Beyond Hypertext: A Web of Dynamic, Structured Data Sources
Abstract
The Web has been an incredibly effective means of disseminating information,
primarily in the form of interlinked HTML documents. Unfortunately this Web
is geared towards presenting information to users -- not towards
facilitating data flow among the producers, curators, and integrators of
data. In this talk I describe our ongoing efforts to design a global-scale
"Web of structured data and data sources" where data can flow along links.
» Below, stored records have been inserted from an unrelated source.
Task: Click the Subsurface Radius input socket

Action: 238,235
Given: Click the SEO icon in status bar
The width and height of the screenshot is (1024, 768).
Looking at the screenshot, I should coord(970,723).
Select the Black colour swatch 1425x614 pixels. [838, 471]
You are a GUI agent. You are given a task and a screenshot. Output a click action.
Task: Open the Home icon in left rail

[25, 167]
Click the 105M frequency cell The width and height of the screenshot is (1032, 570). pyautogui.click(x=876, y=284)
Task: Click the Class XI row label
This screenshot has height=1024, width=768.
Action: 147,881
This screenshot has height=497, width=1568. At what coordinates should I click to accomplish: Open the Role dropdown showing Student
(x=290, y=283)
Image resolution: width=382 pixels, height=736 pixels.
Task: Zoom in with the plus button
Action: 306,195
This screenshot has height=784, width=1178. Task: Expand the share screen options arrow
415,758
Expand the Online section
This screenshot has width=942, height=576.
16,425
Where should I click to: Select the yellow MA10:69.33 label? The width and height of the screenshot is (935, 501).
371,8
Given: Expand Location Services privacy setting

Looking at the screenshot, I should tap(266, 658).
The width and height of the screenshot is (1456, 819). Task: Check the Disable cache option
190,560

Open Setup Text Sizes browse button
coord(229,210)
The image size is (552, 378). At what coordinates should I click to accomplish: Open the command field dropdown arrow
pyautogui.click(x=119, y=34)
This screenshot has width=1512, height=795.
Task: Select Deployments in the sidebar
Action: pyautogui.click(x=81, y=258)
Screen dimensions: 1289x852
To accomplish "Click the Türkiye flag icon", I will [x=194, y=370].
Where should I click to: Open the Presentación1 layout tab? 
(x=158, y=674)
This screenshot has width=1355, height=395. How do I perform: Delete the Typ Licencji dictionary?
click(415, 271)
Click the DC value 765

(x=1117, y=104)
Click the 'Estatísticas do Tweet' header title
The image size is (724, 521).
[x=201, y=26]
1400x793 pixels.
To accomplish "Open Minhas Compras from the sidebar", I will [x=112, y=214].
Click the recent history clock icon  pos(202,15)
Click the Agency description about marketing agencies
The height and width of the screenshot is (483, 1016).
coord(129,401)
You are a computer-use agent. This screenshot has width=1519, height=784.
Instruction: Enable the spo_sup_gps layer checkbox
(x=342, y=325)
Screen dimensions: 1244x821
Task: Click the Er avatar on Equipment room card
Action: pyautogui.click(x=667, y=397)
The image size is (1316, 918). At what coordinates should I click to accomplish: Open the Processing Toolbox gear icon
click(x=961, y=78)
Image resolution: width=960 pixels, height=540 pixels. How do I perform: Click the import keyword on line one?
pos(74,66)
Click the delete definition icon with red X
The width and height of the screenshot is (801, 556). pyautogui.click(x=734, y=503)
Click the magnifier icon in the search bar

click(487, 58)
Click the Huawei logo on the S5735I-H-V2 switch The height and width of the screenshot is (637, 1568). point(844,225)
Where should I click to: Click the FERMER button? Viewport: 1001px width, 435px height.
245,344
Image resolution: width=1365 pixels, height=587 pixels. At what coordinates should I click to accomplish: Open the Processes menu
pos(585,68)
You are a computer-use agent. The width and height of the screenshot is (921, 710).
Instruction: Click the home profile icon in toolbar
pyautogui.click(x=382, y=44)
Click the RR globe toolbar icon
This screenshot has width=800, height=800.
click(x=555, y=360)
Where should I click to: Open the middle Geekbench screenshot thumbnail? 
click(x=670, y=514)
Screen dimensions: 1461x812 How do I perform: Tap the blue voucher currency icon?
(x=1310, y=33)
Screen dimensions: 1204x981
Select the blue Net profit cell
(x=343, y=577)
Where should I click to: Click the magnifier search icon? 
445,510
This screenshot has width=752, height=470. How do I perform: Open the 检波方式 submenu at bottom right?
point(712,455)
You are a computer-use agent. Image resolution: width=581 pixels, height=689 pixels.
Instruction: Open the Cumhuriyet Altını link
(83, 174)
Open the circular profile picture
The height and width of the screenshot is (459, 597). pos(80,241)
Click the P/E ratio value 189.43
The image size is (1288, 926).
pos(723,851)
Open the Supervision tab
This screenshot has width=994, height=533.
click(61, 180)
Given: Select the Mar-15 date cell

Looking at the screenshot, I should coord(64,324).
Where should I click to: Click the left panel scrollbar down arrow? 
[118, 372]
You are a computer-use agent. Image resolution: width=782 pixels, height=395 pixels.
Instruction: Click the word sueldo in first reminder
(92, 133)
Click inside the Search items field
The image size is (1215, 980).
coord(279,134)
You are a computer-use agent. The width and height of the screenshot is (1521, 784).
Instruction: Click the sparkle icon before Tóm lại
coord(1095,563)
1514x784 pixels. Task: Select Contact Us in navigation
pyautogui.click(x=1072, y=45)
Our work revolves around the Orchestra system, which provides a means of
linking data sources, such that data and updates may be translated and
propagated along the links. Some sources may contain incompatible or
inconsistent data -- not only due to variations in data freshness, but also
due to different *beliefs* among sources. Such conflicts must be managed by
considering freshness and authoritativeness. Orchestra develops techniques
for tracking data usage and derivation (provenance), and for using
provenance and the authoritativeness of the sources to help manage
consistency. Orchestra's query layer, Q, learns about authoritativeness,
given user feedback about the relevance of query answers.
I will wrap up the talk by briefly describing our ongoing work to build the
successor to Orchestra, Concerto, which *makes recommendations* about data
and sources likely to be of interest to the user, given the overall data
usage patterns in the system.
This is joint work with Todd Green, Grigoris Karvounarakis, Nicholas Taylor,
Partha Pratim Talukdar, Marie Jacob, Val Tannen, Fernando Pereira, and
Sudipto Guha.
|